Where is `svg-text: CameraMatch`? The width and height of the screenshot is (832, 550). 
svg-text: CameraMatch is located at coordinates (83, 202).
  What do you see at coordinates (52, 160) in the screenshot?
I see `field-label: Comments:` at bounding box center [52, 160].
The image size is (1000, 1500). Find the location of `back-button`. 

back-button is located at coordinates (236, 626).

☆ ☆ ☆

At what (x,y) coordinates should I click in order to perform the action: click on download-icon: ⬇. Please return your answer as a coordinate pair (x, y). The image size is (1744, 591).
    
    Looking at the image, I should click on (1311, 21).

☆ ☆ ☆

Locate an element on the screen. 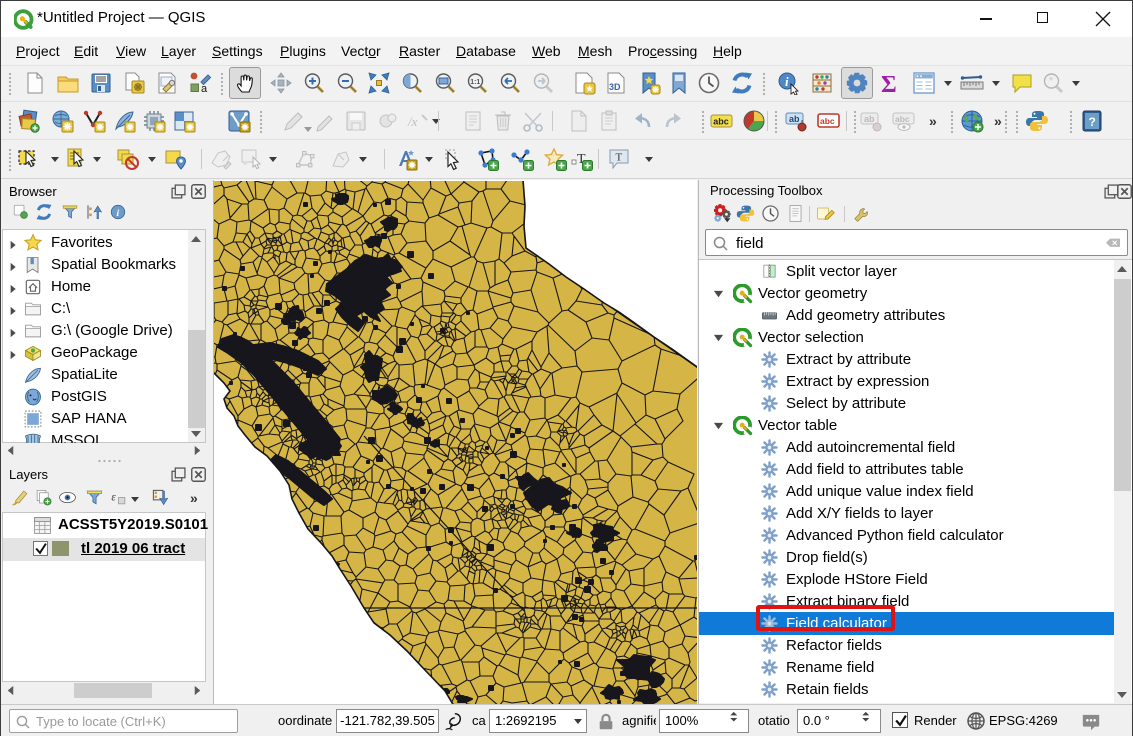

☆ ☆ ☆

*WORK ITEM:* Reproduce the records beginning at the line containing "The image size is (1000, 1500)." and ending with the line containing "back-button is located", both of those lines included.

*REPLY TO THE EXERCISE:*
The image size is (1000, 1500). Find the location of `back-button`. 

back-button is located at coordinates (236, 626).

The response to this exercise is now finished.